**Input for this task:**

------------

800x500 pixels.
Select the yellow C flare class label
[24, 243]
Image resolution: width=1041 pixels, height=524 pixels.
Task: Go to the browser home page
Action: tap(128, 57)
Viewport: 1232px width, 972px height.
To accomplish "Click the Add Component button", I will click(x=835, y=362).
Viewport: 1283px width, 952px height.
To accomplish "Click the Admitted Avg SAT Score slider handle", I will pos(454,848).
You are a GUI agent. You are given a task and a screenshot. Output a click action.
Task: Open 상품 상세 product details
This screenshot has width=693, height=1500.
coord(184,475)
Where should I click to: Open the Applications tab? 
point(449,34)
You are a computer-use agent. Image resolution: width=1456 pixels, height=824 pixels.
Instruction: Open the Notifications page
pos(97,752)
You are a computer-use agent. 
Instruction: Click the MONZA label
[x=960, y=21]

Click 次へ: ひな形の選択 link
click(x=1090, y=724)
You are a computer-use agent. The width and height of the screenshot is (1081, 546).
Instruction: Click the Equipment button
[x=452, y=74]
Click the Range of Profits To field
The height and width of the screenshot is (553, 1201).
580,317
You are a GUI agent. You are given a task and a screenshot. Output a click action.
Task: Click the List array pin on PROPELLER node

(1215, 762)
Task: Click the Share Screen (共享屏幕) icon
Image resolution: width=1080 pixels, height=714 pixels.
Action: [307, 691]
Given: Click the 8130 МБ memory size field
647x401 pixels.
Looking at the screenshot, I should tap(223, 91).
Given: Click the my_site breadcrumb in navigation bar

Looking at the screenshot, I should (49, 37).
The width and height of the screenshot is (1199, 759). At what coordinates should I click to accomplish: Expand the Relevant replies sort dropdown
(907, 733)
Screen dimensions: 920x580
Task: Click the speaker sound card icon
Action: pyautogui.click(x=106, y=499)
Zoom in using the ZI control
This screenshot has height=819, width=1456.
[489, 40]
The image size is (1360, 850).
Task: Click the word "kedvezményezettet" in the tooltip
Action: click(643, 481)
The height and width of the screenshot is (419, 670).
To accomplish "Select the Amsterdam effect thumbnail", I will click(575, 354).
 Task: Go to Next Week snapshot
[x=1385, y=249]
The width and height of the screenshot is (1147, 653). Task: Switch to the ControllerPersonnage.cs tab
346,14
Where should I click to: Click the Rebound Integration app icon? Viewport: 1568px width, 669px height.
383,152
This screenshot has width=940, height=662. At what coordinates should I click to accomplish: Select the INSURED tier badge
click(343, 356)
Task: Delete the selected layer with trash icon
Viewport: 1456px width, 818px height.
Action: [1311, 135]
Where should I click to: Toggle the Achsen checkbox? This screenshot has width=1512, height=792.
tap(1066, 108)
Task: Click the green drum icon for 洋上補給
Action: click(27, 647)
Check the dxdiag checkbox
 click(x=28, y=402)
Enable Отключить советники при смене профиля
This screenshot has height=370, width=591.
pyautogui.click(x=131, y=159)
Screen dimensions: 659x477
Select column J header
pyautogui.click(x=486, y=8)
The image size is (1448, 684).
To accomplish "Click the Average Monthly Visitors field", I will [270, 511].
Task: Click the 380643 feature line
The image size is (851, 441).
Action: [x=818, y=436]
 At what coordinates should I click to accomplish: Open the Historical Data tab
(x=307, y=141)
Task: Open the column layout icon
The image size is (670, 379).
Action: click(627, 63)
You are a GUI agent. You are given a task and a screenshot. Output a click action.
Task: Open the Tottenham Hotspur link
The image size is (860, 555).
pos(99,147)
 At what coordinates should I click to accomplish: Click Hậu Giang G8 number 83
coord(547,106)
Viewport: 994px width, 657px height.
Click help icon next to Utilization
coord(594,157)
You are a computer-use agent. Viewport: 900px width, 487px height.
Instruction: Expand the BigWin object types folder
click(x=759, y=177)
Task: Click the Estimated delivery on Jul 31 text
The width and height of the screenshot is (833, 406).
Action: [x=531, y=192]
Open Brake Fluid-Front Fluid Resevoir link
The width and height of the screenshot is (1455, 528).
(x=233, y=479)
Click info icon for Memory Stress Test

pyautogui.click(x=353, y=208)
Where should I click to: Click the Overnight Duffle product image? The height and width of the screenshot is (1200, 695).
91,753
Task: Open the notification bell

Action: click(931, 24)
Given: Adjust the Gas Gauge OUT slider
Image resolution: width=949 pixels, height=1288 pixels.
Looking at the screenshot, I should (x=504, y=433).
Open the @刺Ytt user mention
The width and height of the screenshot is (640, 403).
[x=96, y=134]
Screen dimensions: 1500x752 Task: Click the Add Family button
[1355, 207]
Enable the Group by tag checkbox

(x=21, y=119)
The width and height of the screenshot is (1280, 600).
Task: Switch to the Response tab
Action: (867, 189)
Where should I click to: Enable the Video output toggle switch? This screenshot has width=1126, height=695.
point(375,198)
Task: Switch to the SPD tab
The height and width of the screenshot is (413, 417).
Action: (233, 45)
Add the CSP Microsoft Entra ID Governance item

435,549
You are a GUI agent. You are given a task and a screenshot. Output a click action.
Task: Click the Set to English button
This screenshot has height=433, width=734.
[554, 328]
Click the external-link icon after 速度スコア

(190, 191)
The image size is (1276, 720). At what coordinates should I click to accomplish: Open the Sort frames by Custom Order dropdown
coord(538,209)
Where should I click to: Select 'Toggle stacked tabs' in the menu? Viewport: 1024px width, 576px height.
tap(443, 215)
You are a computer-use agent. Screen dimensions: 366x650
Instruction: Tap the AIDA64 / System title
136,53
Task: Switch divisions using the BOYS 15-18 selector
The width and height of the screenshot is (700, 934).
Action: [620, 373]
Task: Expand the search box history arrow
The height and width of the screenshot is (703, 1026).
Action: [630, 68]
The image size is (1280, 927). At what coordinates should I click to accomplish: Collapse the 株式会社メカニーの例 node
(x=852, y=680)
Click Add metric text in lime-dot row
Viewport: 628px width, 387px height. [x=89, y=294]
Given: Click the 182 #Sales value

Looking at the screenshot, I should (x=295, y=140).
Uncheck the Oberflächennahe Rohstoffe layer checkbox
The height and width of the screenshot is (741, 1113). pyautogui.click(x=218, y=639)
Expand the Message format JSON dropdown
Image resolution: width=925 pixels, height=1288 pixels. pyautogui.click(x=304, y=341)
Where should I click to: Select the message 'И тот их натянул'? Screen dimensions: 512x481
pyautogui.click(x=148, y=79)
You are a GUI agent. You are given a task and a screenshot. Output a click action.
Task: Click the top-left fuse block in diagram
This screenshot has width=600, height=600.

------------

**What the task requires:**
Give these lines again, replacing "computer-use agent" with "screen assistant" throughout and leaving everything else unchanged.

**Full solution:**
800x500 pixels.
Select the yellow C flare class label
[24, 243]
Image resolution: width=1041 pixels, height=524 pixels.
Task: Go to the browser home page
Action: tap(128, 57)
Viewport: 1232px width, 972px height.
To accomplish "Click the Add Component button", I will click(x=835, y=362).
Viewport: 1283px width, 952px height.
To accomplish "Click the Admitted Avg SAT Score slider handle", I will pos(454,848).
You are a GUI agent. You are given a task and a screenshot. Output a click action.
Task: Open 상품 상세 product details
This screenshot has width=693, height=1500.
coord(184,475)
Where should I click to: Open the Applications tab? 
point(449,34)
You are a screen assistant. Image resolution: width=1456 pixels, height=824 pixels.
Instruction: Open the Notifications page
pos(97,752)
You are a screen assistant. 
Instruction: Click the MONZA label
[x=960, y=21]

Click 次へ: ひな形の選択 link
click(x=1090, y=724)
You are a screen assistant. The width and height of the screenshot is (1081, 546).
Instruction: Click the Equipment button
[x=452, y=74]
Click the Range of Profits To field
The height and width of the screenshot is (553, 1201).
580,317
You are a GUI agent. You are given a task and a screenshot. Output a click action.
Task: Click the List array pin on PROPELLER node

(1215, 762)
Task: Click the Share Screen (共享屏幕) icon
Image resolution: width=1080 pixels, height=714 pixels.
Action: [307, 691]
Given: Click the 8130 МБ memory size field
647x401 pixels.
Looking at the screenshot, I should tap(223, 91).
Given: Click the my_site breadcrumb in navigation bar

Looking at the screenshot, I should (49, 37).
The width and height of the screenshot is (1199, 759). At what coordinates should I click to accomplish: Expand the Relevant replies sort dropdown
(907, 733)
Screen dimensions: 920x580
Task: Click the speaker sound card icon
Action: pyautogui.click(x=106, y=499)
Zoom in using the ZI control
This screenshot has height=819, width=1456.
[489, 40]
The image size is (1360, 850).
Task: Click the word "kedvezményezettet" in the tooltip
Action: click(643, 481)
The height and width of the screenshot is (419, 670).
To accomplish "Select the Amsterdam effect thumbnail", I will click(575, 354).
 Task: Go to Next Week snapshot
[x=1385, y=249]
The width and height of the screenshot is (1147, 653). Task: Switch to the ControllerPersonnage.cs tab
346,14
Where should I click to: Click the Rebound Integration app icon? Viewport: 1568px width, 669px height.
383,152
This screenshot has width=940, height=662. At what coordinates should I click to accomplish: Select the INSURED tier badge
click(343, 356)
Task: Delete the selected layer with trash icon
Viewport: 1456px width, 818px height.
Action: [1311, 135]
Where should I click to: Toggle the Achsen checkbox? This screenshot has width=1512, height=792.
tap(1066, 108)
Task: Click the green drum icon for 洋上補給
Action: click(27, 647)
Check the dxdiag checkbox
 click(x=28, y=402)
Enable Отключить советники при смене профиля
This screenshot has height=370, width=591.
pyautogui.click(x=131, y=159)
Screen dimensions: 659x477
Select column J header
pyautogui.click(x=486, y=8)
The image size is (1448, 684).
To accomplish "Click the Average Monthly Visitors field", I will [270, 511].
Task: Click the 380643 feature line
The image size is (851, 441).
Action: [x=818, y=436]
 At what coordinates should I click to accomplish: Open the Historical Data tab
(x=307, y=141)
Task: Open the column layout icon
The image size is (670, 379).
Action: click(627, 63)
You are a GUI agent. You are given a task and a screenshot. Output a click action.
Task: Open the Tottenham Hotspur link
The image size is (860, 555).
pos(99,147)
 At what coordinates should I click to accomplish: Click Hậu Giang G8 number 83
coord(547,106)
Viewport: 994px width, 657px height.
Click help icon next to Utilization
coord(594,157)
You are a screen assistant. Viewport: 900px width, 487px height.
Instruction: Expand the BigWin object types folder
click(x=759, y=177)
Task: Click the Estimated delivery on Jul 31 text
The width and height of the screenshot is (833, 406).
Action: [x=531, y=192]
Open Brake Fluid-Front Fluid Resevoir link
The width and height of the screenshot is (1455, 528).
(x=233, y=479)
Click info icon for Memory Stress Test

pyautogui.click(x=353, y=208)
Where should I click to: Click the Overnight Duffle product image? The height and width of the screenshot is (1200, 695).
91,753
Task: Open the notification bell

Action: click(931, 24)
Given: Adjust the Gas Gauge OUT slider
Image resolution: width=949 pixels, height=1288 pixels.
Looking at the screenshot, I should (x=504, y=433).
Open the @刺Ytt user mention
The width and height of the screenshot is (640, 403).
[x=96, y=134]
Screen dimensions: 1500x752 Task: Click the Add Family button
[1355, 207]
Enable the Group by tag checkbox

(x=21, y=119)
The width and height of the screenshot is (1280, 600).
Task: Switch to the Response tab
Action: (867, 189)
Where should I click to: Enable the Video output toggle switch? This screenshot has width=1126, height=695.
point(375,198)
Task: Switch to the SPD tab
The height and width of the screenshot is (413, 417).
Action: (233, 45)
Add the CSP Microsoft Entra ID Governance item

435,549
You are a GUI agent. You are given a task and a screenshot. Output a click action.
Task: Click the Set to English button
This screenshot has height=433, width=734.
[554, 328]
Click the external-link icon after 速度スコア

(190, 191)
The image size is (1276, 720). At what coordinates should I click to accomplish: Open the Sort frames by Custom Order dropdown
coord(538,209)
Where should I click to: Select 'Toggle stacked tabs' in the menu? Viewport: 1024px width, 576px height.
tap(443, 215)
You are a screen assistant. Screen dimensions: 366x650
Instruction: Tap the AIDA64 / System title
136,53
Task: Switch divisions using the BOYS 15-18 selector
The width and height of the screenshot is (700, 934).
Action: [620, 373]
Task: Expand the search box history arrow
The height and width of the screenshot is (703, 1026).
Action: [630, 68]
The image size is (1280, 927). At what coordinates should I click to accomplish: Collapse the 株式会社メカニーの例 node
(x=852, y=680)
Click Add metric text in lime-dot row
Viewport: 628px width, 387px height. [x=89, y=294]
Given: Click the 182 #Sales value

Looking at the screenshot, I should (x=295, y=140).
Uncheck the Oberflächennahe Rohstoffe layer checkbox
The height and width of the screenshot is (741, 1113). pyautogui.click(x=218, y=639)
Expand the Message format JSON dropdown
Image resolution: width=925 pixels, height=1288 pixels. pyautogui.click(x=304, y=341)
Where should I click to: Select the message 'И тот их натянул'? Screen dimensions: 512x481
pyautogui.click(x=148, y=79)
You are a GUI agent. You are given a task and a screenshot. Output a click action.
Task: Click the top-left fuse block in diagram
This screenshot has width=600, height=600.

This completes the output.